A economia e o preço do combustível

O texto, um pouco mais longo que o habitual, foi escrito durante o período que esperei na fila  para abastecer o carro de minha esposa nessa quinta-feira. Aos poucos a situação vai se normalizando.

A greve dos caminhoneiros já havia acontecido antes nos anos de  1999, 2003, 2008 e 2012. Mas, com o aplicativo whattsapp os caminhoneiros conseguiram um nível de articulação nunca alcançado antes. Penso que isso terá reflexos importantes nos próximos anos.

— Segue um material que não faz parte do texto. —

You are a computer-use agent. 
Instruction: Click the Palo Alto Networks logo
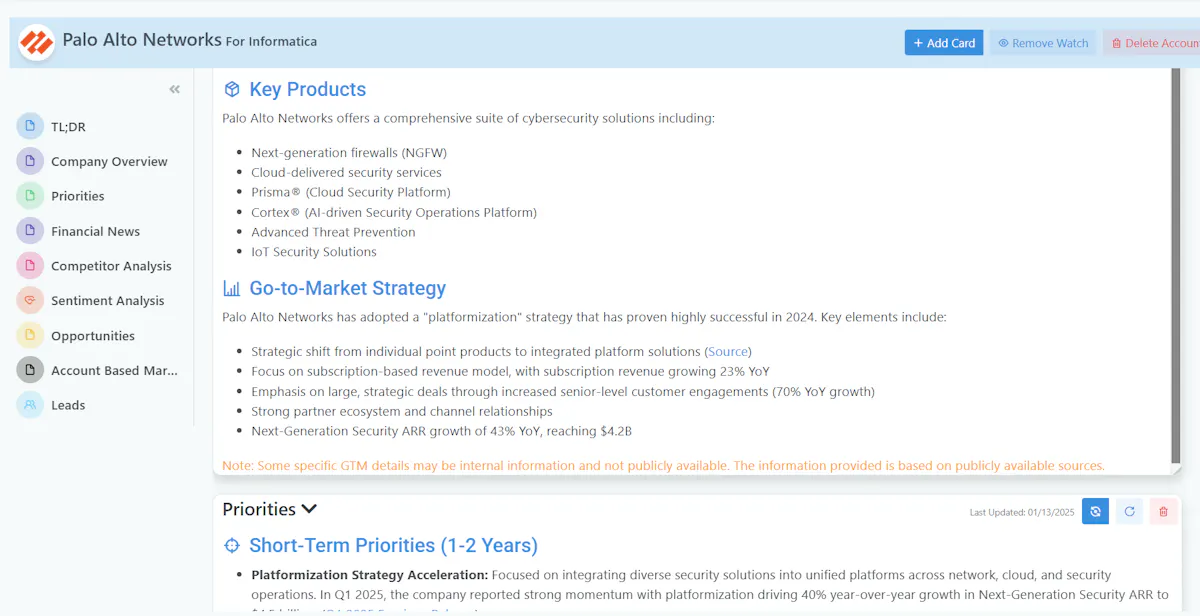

A tendência é uma maior participação desse segmento na política brasileira.

O caminhoneiro não produz, mas distribui a produção. Como dizia Adam Smith, ele não faz isso porque é altruísta ou porque se preocupa que eu tenha comida em meu refrigerador. Ele faz isso em seu próprio interesse porque com esse trabalho garante o sustento de sua família.

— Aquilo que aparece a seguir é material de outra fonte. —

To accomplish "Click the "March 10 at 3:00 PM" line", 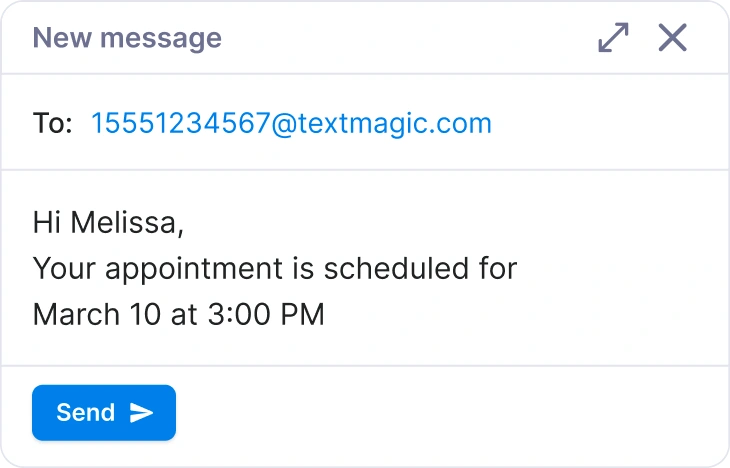I will (178, 314).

O funcionamento de uma sociedade é muito complexo quando comparamos com uma tribo, onde é mais simples perceber as relações econômicas existentes. Desde os primórdios as pessoas se especializaram e desenvolveram hábitos de troca de mercadorias e serviços. Uma pessoa era boa em pescar, outra era boa para vender. Algumas sabiam fazer ferraduras e artefatos de metal. E precisava dos pães do padeiro. E assim por diante.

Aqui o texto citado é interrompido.